Extract provided =>
From e2269b4208a192e094e0f1a85f2d3745977609e3 Mon Sep 17 00:00:00 2001
From: kijai <40791699+kijai@users.noreply.github.com>
Date: Sat, 22 Nov 2025 16:23:01 +0200
Subject: [PATCH] Add option to retain condition by indexes for each window

This allows for example Wan/HunyuanVideo image to video to "work" by using the initial start frame for each window, otherwise windows beyond first will be pure T2V generations.
---
 comfy/context_windows.py              | 16 ++++++++++++----
 comfy_extras/nodes_context_windows.py | 11 +++++++----
 2 files changed, 19 insertions(+), 8 deletions(-)

diff --git a/comfy/context_windows.py b/comfy/context_windows.py
index 724a50525..b24d1874e 100644
--- a/comfy/context_windows.py
+++ b/comfy/context_windows.py
@@ -56,13 +56,17 @@ class IndexListContextWindow(ContextWindowABC):
         self.context_length = len(index_list)
         self.dim = dim
 
-    def get_tensor(self, full: torch.Tensor, device=None, dim=None) -> torch.Tensor:
+    def get_tensor(self, full: torch.Tensor, device=None, dim=None, retain_index_list=[]) -> torch.Tensor:
         if dim is None:
             dim = self.dim
         if dim == 0 and full.shape[dim] == 1:
             return full
         idx = tuple([slice(None)] * dim + [self.index_list])
-        return full[idx].to(device)
+        window = full[idx]
+        if retain_index_list:
+            idx = tuple([slice(None)] * dim + [retain_index_list])
+            window[idx] = full[idx]
+        return window.to(device)
 
     def add_window(self, full: torch.Tensor, to_add: torch.Tensor, dim=None) -> torch.Tensor:
         if dim is None:
@@ -94,7 +98,8 @@ class ContextFuseMethod:
 
 ContextResults = collections.namedtuple("ContextResults", ['window_idx', 'sub_conds_out', 'sub_conds', 'window'])
 class IndexListContextHandler(ContextHandlerABC):
-    def __init__(self, context_schedule: ContextSchedule, fuse_method: ContextFuseMethod, context_length: int=1, context_overlap: int=0, context_stride: int=1, closed_loop: bool=False, dim:int=0, freenoise: bool=False):
+    def __init__(self, context_schedule: ContextSchedule, fuse_method: ContextFuseMethod, context_length: int=1, context_overlap: int=0, context_stride: int=1, 
+                 closed_loop: bool=False, dim:int=0, freenoise: bool=False, cond_retain_index_list: list[int]=[]):
         self.context_schedule = context_schedule
         self.fuse_method = fuse_method
         self.context_length = context_length
@@ -104,6 +109,7 @@ class IndexListContextHandler(ContextHandlerABC):
         self.dim = dim
         self._step = 0
         self.freenoise = freenoise
+        self.cond_retain_index_list = [int(x.strip()) for x in cond_retain_index_list.split(",")] if cond_retain_index_list else []
 
         self.callbacks = {}
 
@@ -111,6 +117,8 @@ class IndexListContextHandler(ContextHandlerABC):
         # for now, assume first dim is batch - should have stored on BaseModel in actual implementation
         if x_in.size(self.dim) > self.context_length:
             logging.info(f"Using context windows {self.context_length} with overlap {self.context_overlap} for {x_in.size(self.dim)} frames.")

Given data =>
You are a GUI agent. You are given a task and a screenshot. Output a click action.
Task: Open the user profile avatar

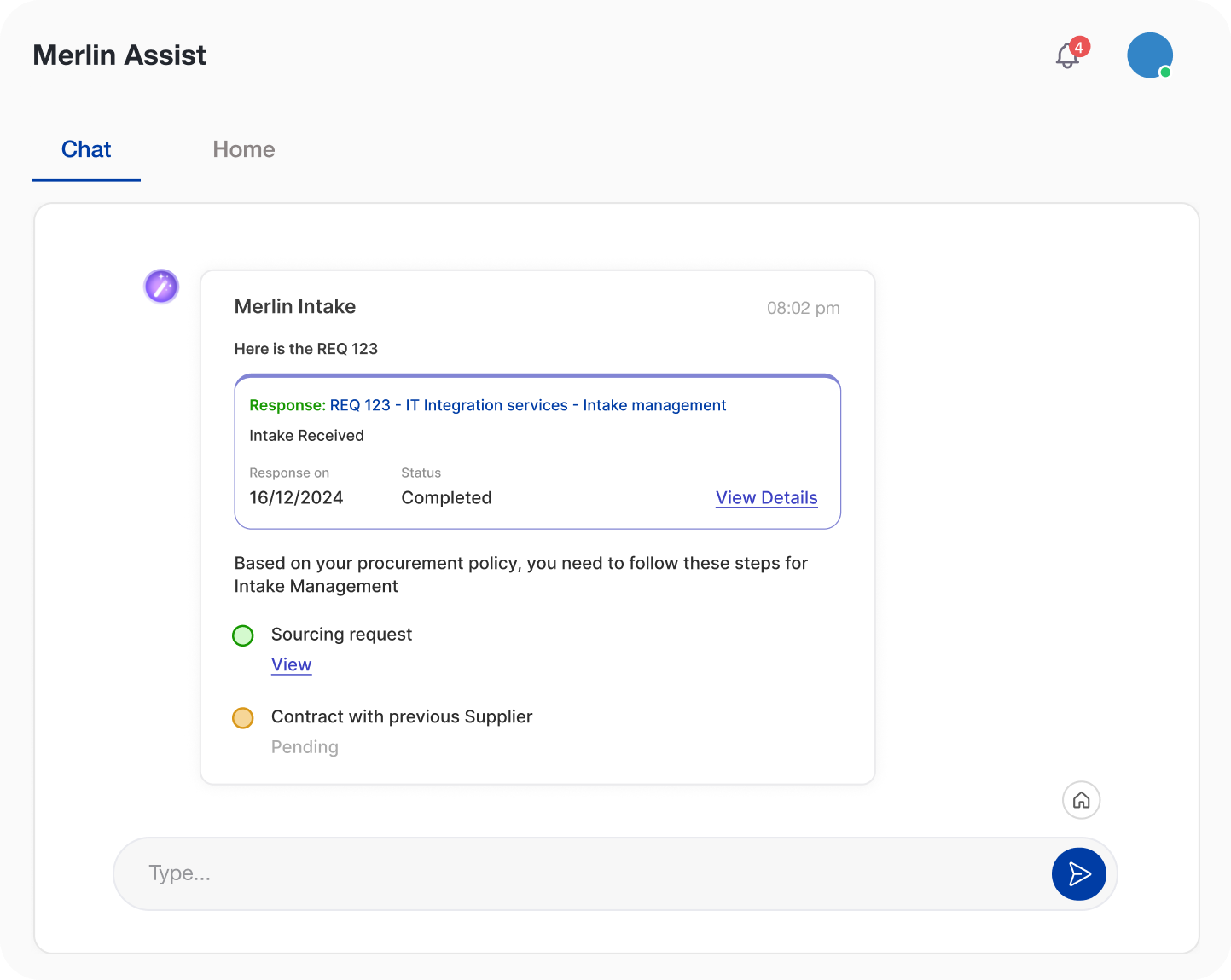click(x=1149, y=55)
* * *
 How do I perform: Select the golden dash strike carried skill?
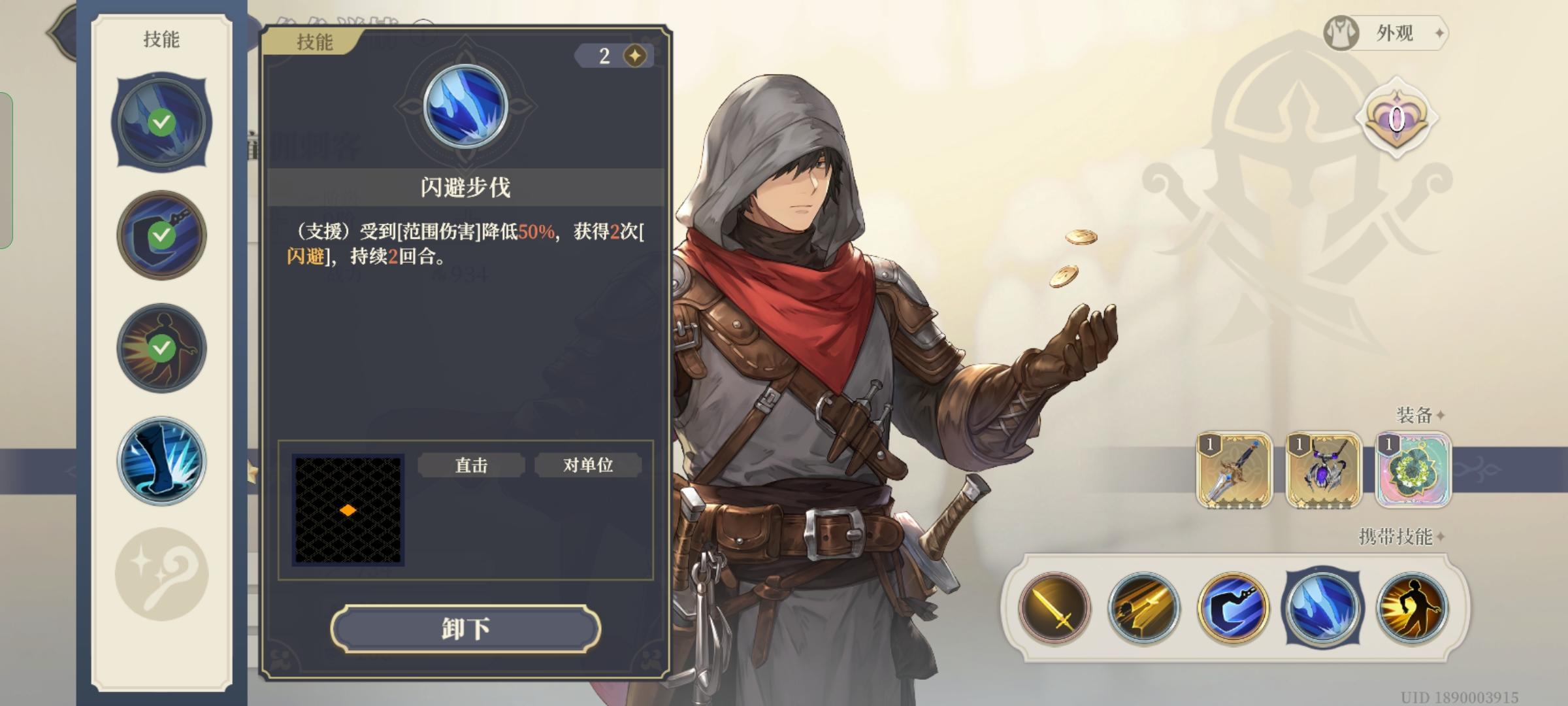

Exercise A =>
According to the patch's commit message, what will windows beyond the first be when the initial start frame is not used for each window?
Exercise B =>
Rewrite the part of the patch starting with "From e2269b4208a192e094e0f1a85f2d3745977609e3 Mon" and going on through "pure T2V generations.", changing "initial" to "first".

Correct output A =>
They will be pure T2V generations.

Correct output B =>
From e2269b4208a192e094e0f1a85f2d3745977609e3 Mon Sep 17 00:00:00 2001
From: kijai <40791699+kijai@users.noreply.github.com>
Date: Sat, 22 Nov 2025 16:23:01 +0200
Subject: [PATCH] Add option to retain condition by indexes for each window

This allows for example Wan/HunyuanVideo image to video to "work" by using the first start frame for each window, otherwise windows beyond first will be pure T2V generations.